Open AccessActivated PI3Kδ signals compromise plasma cell survival via limiting autophagy and increasing ER stress
Author(s) -
Fahd Al Qureshah,
Sara Sagadiev,
Christopher D. Thouvenel,
Shuozhi Liu,
Zhaolin Hua,
Baidong Hou,
Mridu Acharya,
Richard G. James,
David J. Rawlings
Publication year - 2021
Publication title -
the journal of experimental medicine/the journal of experimental medicine
Language(s) - English
Resource type - Journals
SCImago Journal Rank - 8.483
H-Index - 448
eISSN - 1540-9538
pISSN - 0022-1007
DOI - 10.1084/jem.20211035
Subject(s) - pi3k/akt/mtor pathway , proteostasis , autophagy , microbiology and biotechnology , mtorc1 , plasma cell , immune system , biology , signal transduction , chemistry , antibody , immunology , apoptosis , biochemistry
While phosphatidylinositide 3-kinase delta (PI3Kδ) plays a critical role in humoral immunity, the requirement for PI3Kδ signaling in plasma cells remains poorly understood.
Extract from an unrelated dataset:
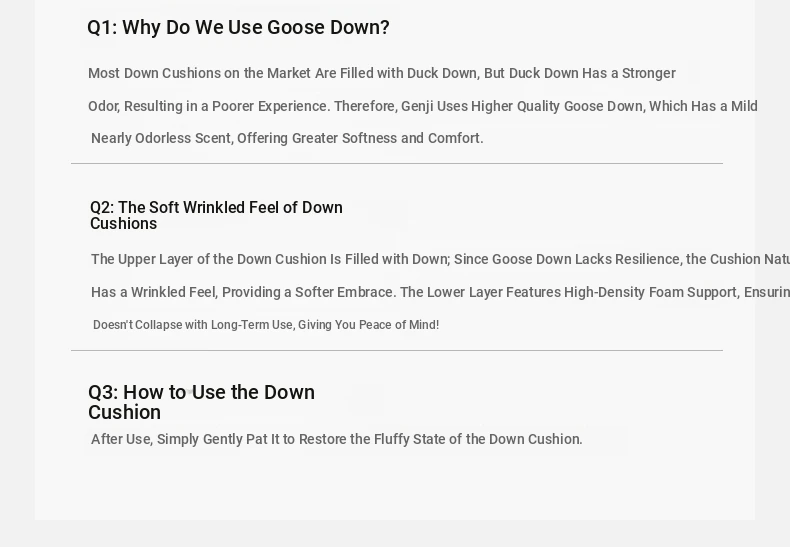Click the sentence 'After Use, Simply Gently Pat It'
The image size is (790, 547).
pyautogui.click(x=337, y=439)
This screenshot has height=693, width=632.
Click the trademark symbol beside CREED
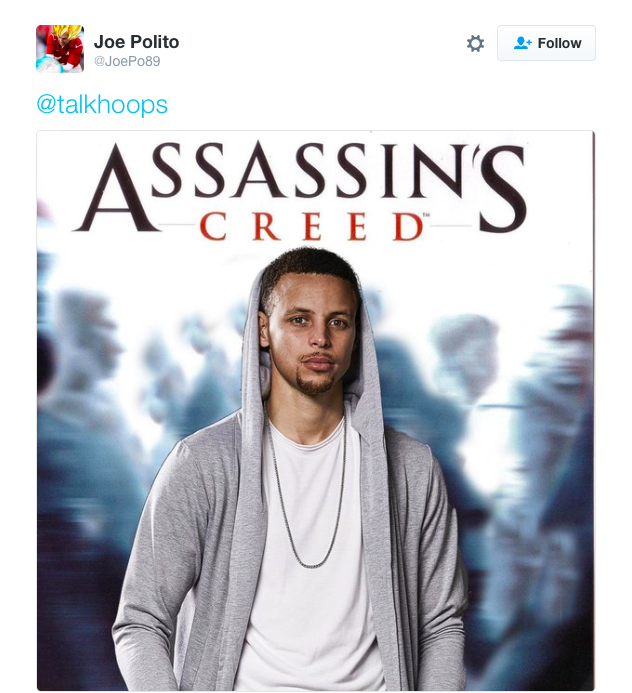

Here, we used a conditional mouse model of activated PI3Kδ syndrome (APDS), to interrogate the function of PI3Kδ in plasma cell biology. Mice expressing a PIK3CD gain-of-function mutation (aPIK3CD) in B cells generated increased numbers of memory B cells and mounted an enhanced secondary response but exhibited a rapid decay of antibody levels over time. Consistent with these findings, aPIK3CD expression markedly impaired plasma cell generation, and expression of aPIK3CD intrinsically in plasma cells was sufficient to diminish humoral responses. Mechanistically, aPIK3CD disrupted ER proteostasis and autophagy, which led to increased plasma cell death. Notably, this defect was driven primarily by elevated mTORC1 signaling and modulated by treatment with PI3Kδ-specific inhibitors. Our findings establish an essential role for PI3Kδ in plasma cell homeostasis and suggest that modulating PI3Kδ activity may be useful for promoting and/or thwarting specific immune responses.